Si cette nouvelle prévision se révèle exacte, la Suisse affichera sur l’ensemble de l’année son plus mauvais résultat depuis neuf ans. En mai, le Seco prévoyait encore une stagnation de l’économie (0 %).
En recul depuis l’automne dernier, l’économie suisse souffre de la dégradation sensible de la consommation privée et de la chute des exportations de biens et services.
Les chiffres du PIB pour le quatrième trimestre 2002 (-0,7 %) et ceux du 1er trimestre 2003 (-1 %) laissaient déjà présager une situation difficile.

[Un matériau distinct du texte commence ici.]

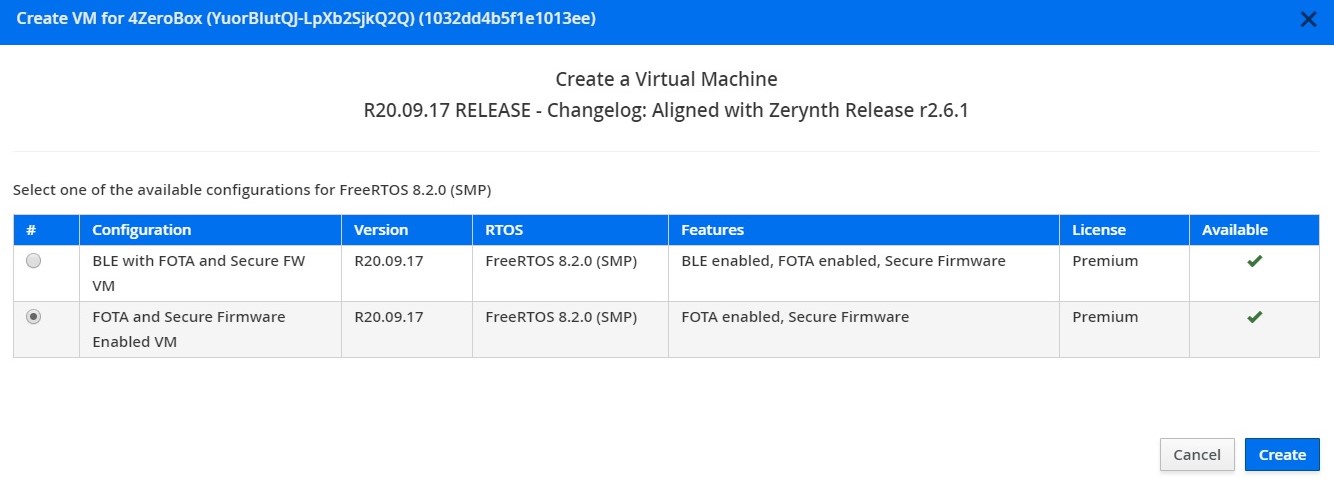Screen dimensions: 1334x483
Task: Select the FOTA and Secure Firmware radio button
Action: coord(34,317)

Jusqu’à très récemment, la marche des affaires et l’état des carnets de commandes étaient « mauvais dans presque toutes les branches », a relevé le Seco. Parmi les secteurs d’activité, il ne restait que l’industrie chimique, l’administration publique, l’enseignement et la formation, la santé et le social pour créer des emplois. Ce constat a poussé le groupe d’experts suisses pour les prévisions conjoncturelles à revoir tous les indices économiques à la baisse. Ainsi, la consommation privée ne devrait progresser que de 0,3 %, contre 0,7 % anticipé en mai.

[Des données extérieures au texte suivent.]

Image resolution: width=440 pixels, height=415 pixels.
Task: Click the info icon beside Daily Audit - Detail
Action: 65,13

Il ne faudra pas non plus attendre de soutien de la part des exportations. Elles connaîtront un reflux de 0,3 % et les importations de 0,7 %. L’inflation restera sous contrôle avec un taux prévu de 0,6 % sur l’année. Le chômage ne connaîtra pas d’embellie avec un taux qui devrait atteindre 3,9 %.
Pour l’an prochain, le Seco a aussi abaissé ses prévisions. La croissance se situerait ainsi à 1,5 %, contre une estimation préalable de 1,6 %. Pour leur part, les taux d’inflation et de chômage s’inscriront respectivement à 0,6 % et à 4 %.
L’économie américaine, avec une politique monétaire et financière expansionniste qui commence à porter ses fruits, jouera vraisemblablement le rôle de moteur de la reprise en général, selon le Seco.